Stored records
□ □ □ □

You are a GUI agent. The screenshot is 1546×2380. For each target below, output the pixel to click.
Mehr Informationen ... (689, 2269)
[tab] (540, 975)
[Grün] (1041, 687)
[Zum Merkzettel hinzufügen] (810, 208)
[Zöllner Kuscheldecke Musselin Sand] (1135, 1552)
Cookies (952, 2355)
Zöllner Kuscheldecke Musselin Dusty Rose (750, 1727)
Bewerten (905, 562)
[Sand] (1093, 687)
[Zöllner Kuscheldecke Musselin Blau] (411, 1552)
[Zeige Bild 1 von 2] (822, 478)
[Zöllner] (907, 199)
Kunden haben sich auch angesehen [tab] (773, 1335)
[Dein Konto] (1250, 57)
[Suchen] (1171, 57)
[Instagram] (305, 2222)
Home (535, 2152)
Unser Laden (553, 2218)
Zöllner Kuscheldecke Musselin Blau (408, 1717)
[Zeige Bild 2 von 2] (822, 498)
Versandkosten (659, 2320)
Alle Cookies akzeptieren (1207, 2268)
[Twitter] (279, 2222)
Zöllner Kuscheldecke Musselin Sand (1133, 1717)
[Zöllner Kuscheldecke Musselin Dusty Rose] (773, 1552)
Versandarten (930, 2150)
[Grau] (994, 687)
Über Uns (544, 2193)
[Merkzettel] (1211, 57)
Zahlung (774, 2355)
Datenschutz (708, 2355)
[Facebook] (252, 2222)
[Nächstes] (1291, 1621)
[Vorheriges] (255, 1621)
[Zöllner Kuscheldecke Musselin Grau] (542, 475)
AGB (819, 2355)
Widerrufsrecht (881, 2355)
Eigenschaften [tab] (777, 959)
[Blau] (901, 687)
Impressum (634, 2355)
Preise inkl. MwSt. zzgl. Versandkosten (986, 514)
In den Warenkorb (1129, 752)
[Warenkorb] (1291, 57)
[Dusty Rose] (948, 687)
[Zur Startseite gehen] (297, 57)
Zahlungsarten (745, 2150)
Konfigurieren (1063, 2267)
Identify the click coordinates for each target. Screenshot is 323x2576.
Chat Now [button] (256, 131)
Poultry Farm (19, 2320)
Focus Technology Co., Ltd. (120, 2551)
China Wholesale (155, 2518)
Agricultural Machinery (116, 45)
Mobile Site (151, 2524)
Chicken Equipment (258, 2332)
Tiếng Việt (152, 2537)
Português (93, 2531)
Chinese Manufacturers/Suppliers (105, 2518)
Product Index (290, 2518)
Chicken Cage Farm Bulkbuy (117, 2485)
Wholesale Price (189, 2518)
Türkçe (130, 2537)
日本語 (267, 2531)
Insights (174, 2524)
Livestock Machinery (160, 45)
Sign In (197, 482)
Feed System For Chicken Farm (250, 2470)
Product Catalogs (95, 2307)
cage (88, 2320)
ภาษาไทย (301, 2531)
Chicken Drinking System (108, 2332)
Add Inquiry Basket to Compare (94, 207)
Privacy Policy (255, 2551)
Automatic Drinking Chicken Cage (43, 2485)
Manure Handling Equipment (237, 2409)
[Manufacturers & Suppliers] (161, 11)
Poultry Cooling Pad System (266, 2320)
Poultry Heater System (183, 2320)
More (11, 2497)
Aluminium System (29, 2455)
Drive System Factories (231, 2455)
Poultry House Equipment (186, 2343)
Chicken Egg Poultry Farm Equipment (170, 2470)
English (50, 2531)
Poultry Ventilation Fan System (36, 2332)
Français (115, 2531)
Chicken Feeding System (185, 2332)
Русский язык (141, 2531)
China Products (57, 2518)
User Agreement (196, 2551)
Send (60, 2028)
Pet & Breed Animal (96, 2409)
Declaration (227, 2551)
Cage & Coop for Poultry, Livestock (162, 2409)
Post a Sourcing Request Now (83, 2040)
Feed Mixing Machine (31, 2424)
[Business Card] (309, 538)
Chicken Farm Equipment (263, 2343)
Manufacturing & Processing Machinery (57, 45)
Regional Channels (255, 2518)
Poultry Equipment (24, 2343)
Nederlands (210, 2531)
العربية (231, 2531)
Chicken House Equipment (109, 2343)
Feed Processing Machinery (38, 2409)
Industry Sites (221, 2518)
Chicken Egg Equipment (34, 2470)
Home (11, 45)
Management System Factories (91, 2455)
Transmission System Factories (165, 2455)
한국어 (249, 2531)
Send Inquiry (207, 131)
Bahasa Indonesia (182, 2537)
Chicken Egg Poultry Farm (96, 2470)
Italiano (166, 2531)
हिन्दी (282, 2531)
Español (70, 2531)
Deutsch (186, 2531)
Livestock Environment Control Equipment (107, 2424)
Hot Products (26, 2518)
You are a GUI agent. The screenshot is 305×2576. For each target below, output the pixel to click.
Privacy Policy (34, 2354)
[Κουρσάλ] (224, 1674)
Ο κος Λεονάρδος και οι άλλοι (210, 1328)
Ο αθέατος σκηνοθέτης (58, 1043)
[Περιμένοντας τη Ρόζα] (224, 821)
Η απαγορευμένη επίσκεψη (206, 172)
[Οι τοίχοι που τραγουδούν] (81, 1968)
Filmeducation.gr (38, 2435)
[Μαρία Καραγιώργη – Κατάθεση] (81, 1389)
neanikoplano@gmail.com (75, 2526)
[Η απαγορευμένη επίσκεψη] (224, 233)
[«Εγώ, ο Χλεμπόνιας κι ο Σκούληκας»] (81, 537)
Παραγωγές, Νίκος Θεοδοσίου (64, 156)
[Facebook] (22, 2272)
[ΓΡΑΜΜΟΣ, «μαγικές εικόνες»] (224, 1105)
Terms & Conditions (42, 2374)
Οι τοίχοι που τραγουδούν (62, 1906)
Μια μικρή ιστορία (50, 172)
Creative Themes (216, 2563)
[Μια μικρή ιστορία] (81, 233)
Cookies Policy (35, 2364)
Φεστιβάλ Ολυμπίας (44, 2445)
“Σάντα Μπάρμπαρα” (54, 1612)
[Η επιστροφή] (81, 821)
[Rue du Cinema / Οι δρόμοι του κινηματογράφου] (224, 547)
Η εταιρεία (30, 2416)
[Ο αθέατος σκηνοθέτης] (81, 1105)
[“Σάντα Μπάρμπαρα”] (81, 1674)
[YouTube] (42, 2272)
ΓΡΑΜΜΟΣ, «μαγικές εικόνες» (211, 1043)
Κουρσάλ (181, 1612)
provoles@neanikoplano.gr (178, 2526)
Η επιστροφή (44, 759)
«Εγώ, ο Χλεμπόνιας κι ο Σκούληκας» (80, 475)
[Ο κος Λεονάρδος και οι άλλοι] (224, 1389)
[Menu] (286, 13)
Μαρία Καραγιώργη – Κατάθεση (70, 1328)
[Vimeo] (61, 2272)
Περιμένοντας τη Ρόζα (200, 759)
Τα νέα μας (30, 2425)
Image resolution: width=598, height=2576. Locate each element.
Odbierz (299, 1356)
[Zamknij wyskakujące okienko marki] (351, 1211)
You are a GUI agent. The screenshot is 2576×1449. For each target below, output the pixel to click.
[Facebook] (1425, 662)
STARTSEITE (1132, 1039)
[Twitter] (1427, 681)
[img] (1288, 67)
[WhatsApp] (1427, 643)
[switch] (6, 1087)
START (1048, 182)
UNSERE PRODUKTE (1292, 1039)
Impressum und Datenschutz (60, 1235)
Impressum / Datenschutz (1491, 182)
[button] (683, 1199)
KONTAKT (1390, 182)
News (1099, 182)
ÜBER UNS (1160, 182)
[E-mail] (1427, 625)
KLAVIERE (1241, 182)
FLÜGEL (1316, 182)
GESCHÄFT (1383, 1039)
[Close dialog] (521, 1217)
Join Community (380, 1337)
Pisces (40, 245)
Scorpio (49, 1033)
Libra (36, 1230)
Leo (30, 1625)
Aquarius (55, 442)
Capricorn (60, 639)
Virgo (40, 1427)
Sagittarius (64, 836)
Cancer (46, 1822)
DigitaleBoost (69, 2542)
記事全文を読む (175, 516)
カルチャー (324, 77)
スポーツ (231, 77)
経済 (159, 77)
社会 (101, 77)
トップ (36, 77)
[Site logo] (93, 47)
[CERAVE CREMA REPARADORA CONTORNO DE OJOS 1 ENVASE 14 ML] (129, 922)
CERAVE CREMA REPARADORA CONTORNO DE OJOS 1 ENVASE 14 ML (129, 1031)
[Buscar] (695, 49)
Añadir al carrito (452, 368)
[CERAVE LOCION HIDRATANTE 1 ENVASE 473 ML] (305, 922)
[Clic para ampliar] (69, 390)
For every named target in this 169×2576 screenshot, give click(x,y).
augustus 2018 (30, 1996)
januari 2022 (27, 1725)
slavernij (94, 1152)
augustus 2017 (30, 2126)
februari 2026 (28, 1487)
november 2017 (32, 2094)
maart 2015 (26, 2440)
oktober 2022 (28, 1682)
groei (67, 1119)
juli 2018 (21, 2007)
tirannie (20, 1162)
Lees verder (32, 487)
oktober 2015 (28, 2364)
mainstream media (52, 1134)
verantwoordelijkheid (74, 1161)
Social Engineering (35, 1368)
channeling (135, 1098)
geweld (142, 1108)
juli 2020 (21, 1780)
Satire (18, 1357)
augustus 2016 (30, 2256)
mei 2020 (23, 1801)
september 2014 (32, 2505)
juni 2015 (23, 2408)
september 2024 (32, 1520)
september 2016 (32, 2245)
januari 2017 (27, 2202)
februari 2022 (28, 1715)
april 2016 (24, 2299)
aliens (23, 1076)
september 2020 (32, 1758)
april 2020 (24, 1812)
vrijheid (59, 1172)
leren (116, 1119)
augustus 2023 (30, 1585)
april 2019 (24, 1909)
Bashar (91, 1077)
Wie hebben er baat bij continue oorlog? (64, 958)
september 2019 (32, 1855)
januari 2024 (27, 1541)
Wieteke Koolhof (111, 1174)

□ □ □ □

• **Task brief**
The response must hold only the lines above from the line with "Privacy Policy (255, 2551)" through the line with "Hot Products (26, 2518)", each copied exactly, both ends kept.

• **Exercise answer**
Privacy Policy (255, 2551)
Automatic Drinking Chicken Cage (43, 2485)
Manure Handling Equipment (237, 2409)
[Manufacturers & Suppliers] (161, 11)
Poultry Cooling Pad System (266, 2320)
Poultry Heater System (183, 2320)
More (11, 2497)
Aluminium System (29, 2455)
Drive System Factories (231, 2455)
Poultry House Equipment (186, 2343)
Chicken Egg Poultry Farm Equipment (170, 2470)
English (50, 2531)
Poultry Ventilation Fan System (36, 2332)
Français (115, 2531)
Chicken Feeding System (185, 2332)
Русский язык (141, 2531)
China Products (57, 2518)
User Agreement (196, 2551)
Send (60, 2028)
Pet & Breed Animal (96, 2409)
Declaration (227, 2551)
Cage & Coop for Poultry, Livestock (162, 2409)
Post a Sourcing Request Now (83, 2040)
Feed Mixing Machine (31, 2424)
[Business Card] (309, 538)
Chicken Farm Equipment (263, 2343)
Manufacturing & Processing Machinery (57, 45)
Regional Channels (255, 2518)
Poultry Equipment (24, 2343)
Nederlands (210, 2531)
العربية (231, 2531)
Chicken House Equipment (109, 2343)
Feed Processing Machinery (38, 2409)
Industry Sites (221, 2518)
Chicken Egg Equipment (34, 2470)
Home (11, 45)
Management System Factories (91, 2455)
Transmission System Factories (165, 2455)
한국어 (249, 2531)
Send Inquiry (207, 131)
Bahasa Indonesia (182, 2537)
Chicken Egg Poultry Farm (96, 2470)
Italiano (166, 2531)
हिन्दी (282, 2531)
Español (70, 2531)
Deutsch (186, 2531)
Livestock Environment Control Equipment (107, 2424)
Hot Products (26, 2518)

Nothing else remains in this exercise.